New Engine Brings Search to Product Reviews
SearchReviews will let consumers search for the most highly-rated products or for specific terms within customer reviews.
SearchReviews will let consumers search for the most highly-rated products or for specific terms within customer reviews.
A new search engine aims to let people search customer reviews all across the Web, including from mobile devices. The engine (and the company), called SearchReviews, lets consumers search for the most highly-rated products or for specific terms within customer reviews.
The company has struck deals with retailers like Amazon, TripAdvisor, and Zappos that gives it access to more than 40 million product reviews online. Users can search from SearchReviews’ home page or download an app that lets them search from their iPhone or Android device. The mobile app also allows users to scan a product’s bar code and call up reviews for that product.
The website and mobile apps went live Tuesday, February 15.
SearchReviews differs from other search engines because it is “able to understand the structure of the page and able to pull out the reviews, because each page where they have reviews is different,” said Ankesh Kumar, CEO of SearchReviews. “We pull from thousand of sites, which takes a lot of time and understanding and formatting.”
The benefit for participating retailer sites is, hopefully, increased traffic. “Our objective is to be a referral engine,” said Kumar. SearchReviews’ website also contains some display ad units, though the company does not yet have a direct sales team.
SearchReviews also calculates the average customer rating for a product across websites and awards it its own rating of up to five stars.
There is a social element as well: a tab at the top of the screen marked “ask your friends” allows users to post their search to their Facebook wall. Publishers can also add a SearchReviews widget to their site.
As the Web grows increasingly social, people are more frequently relying on consumer product reviews before making purchases.

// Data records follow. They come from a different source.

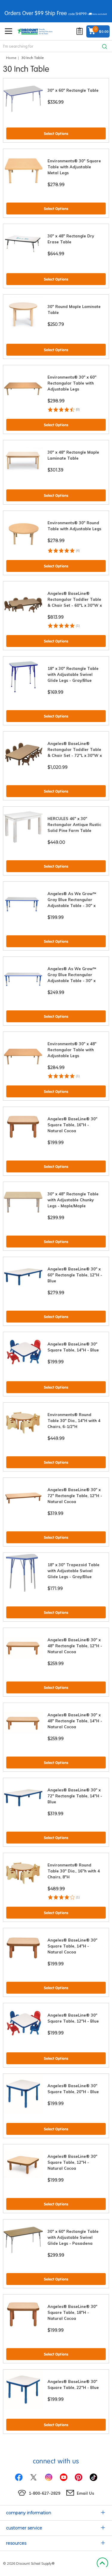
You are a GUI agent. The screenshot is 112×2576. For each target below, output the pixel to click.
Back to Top (102, 2563)
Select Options (56, 133)
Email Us (85, 2493)
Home (11, 57)
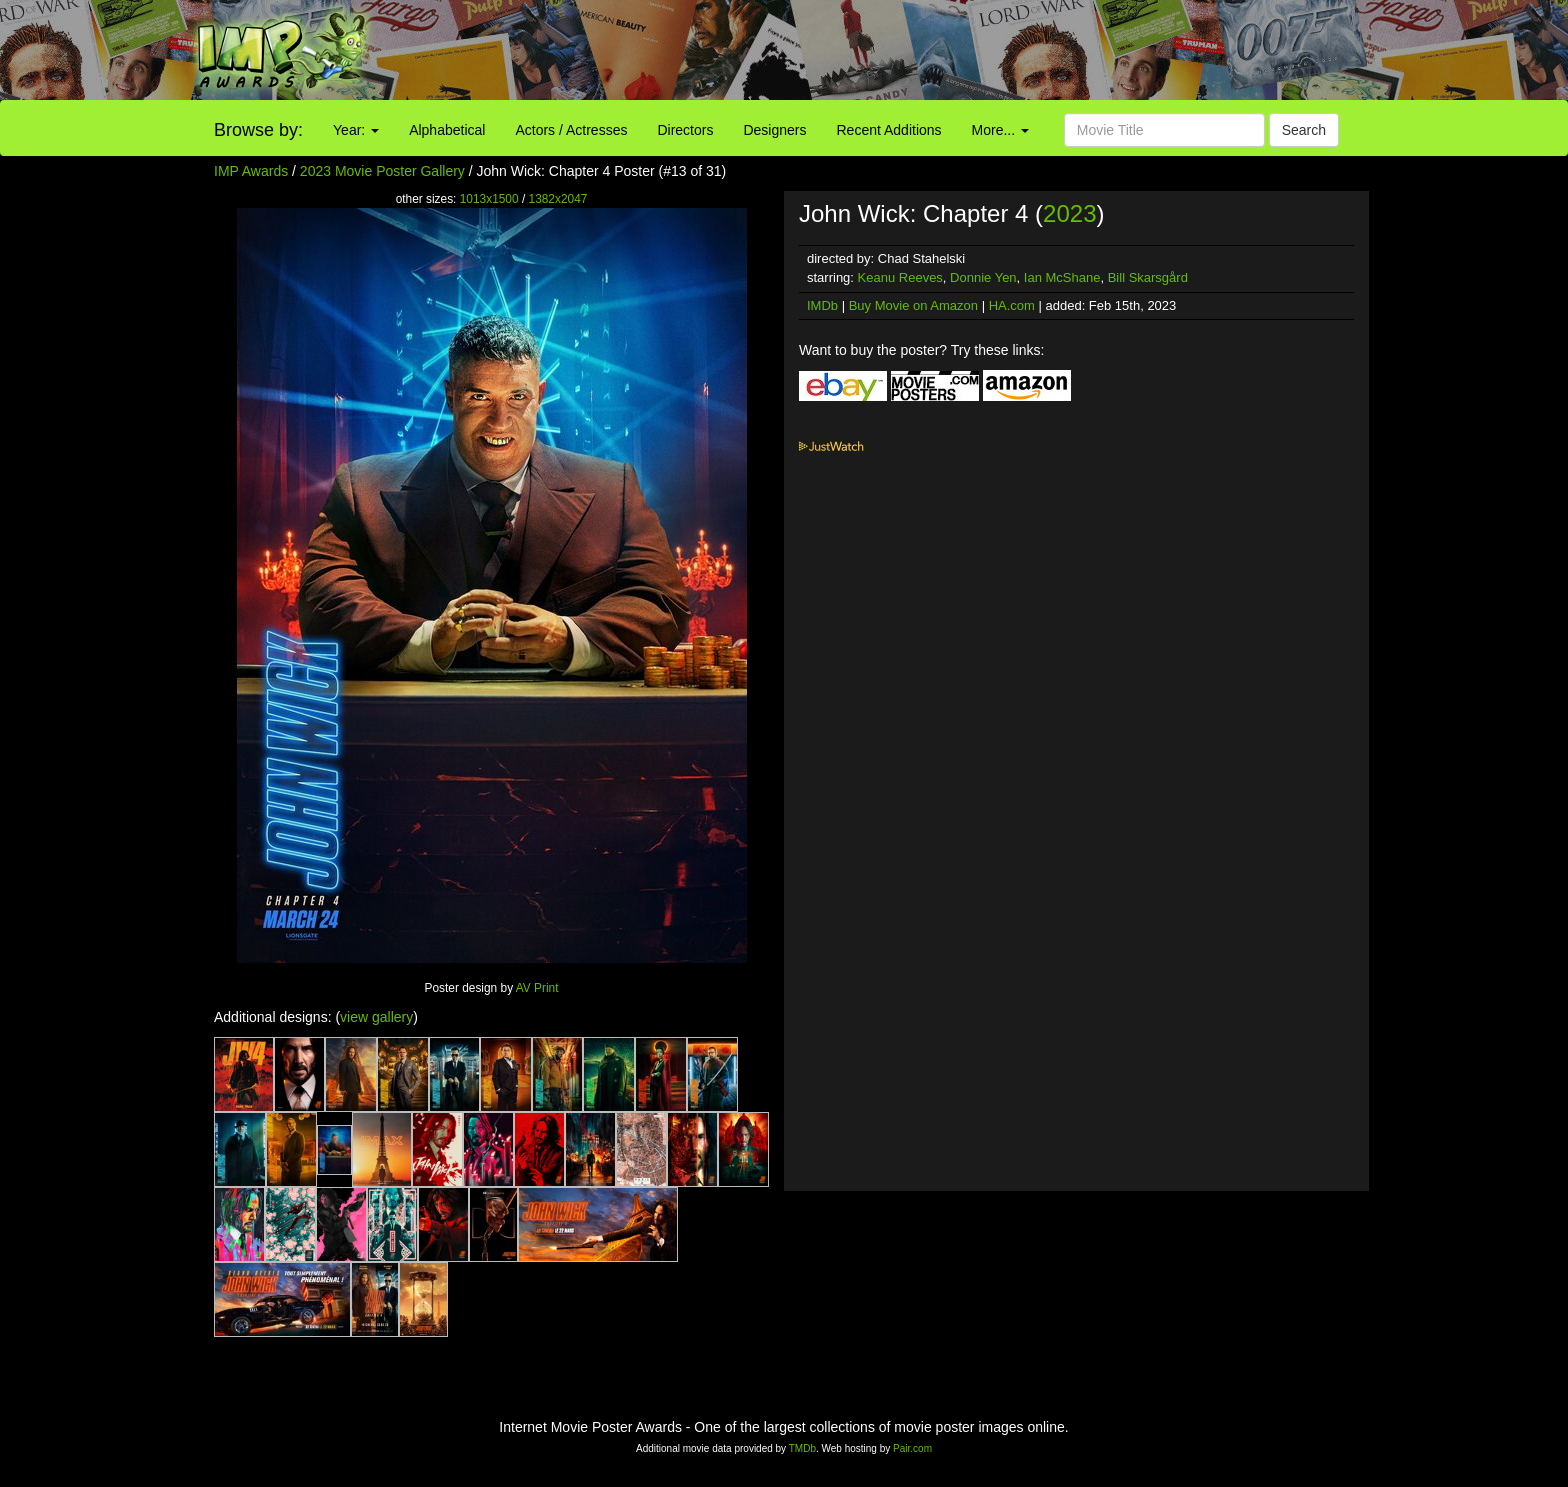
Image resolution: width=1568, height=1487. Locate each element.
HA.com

As of August 2010, 92 percent of U.S. Internet users said they read customer product reviews online, and 46 percent said those reviews influence their purchases, according to eMarketer.
Kumar said that he envisions SearchReviews eventually expanding to include local reviews, such as restaurants and doctors.

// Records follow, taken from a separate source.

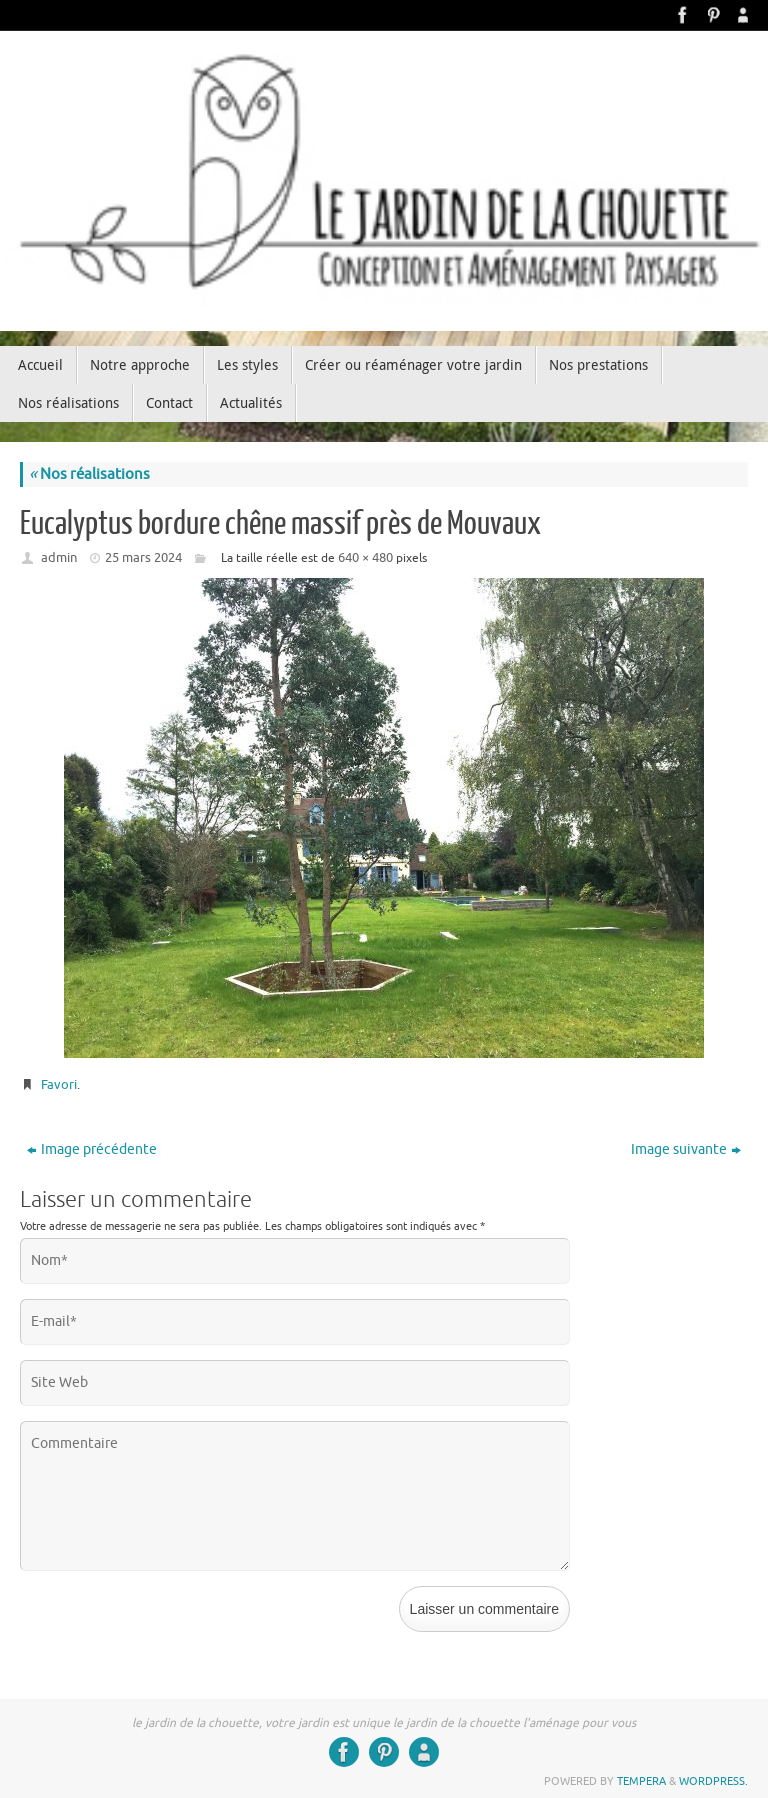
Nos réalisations (89, 474)
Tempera (641, 1781)
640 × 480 (365, 557)
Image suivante (686, 1149)
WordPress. (713, 1781)
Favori (59, 1084)
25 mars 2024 (143, 557)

While SearchReviews may be the first engine to focus solely on customer reviews, other search engines have been improving their capacity to do so, which could make for tough competition.
“Both Google and Bing have been rapidly innovating around the introduction of reviews into the SERP, particularly when they believe the reviews or ratings improve the usability of the results,” said Kevin Lee, CEO of search consultancy Didit.
If it hopes to compete, SearchReviews will “need a way to generate direct, repeat traffic without having to rely on SEO, media, Social, or PPC,” said Lee. “Secondly, they need to monetize their site traffic at a high effective RPM.” He called SearchReviews’ results “comprehensive,” but thought it would need work “to match the relevancy engines at Bing and Google.”
Kumar has founded a number of startups in the past 10 years, including Personic Software, a staffing startup that was eventually bought by Kronos, and AT Systems, an IT staffing startup that was bought by Monster.
SearchReviews is based in Palo Alto, California and was founded on private investment funds.
Correction: An earlier version of this story stated SearchReviews has a relationship with Bazaarvoice. That is not the case.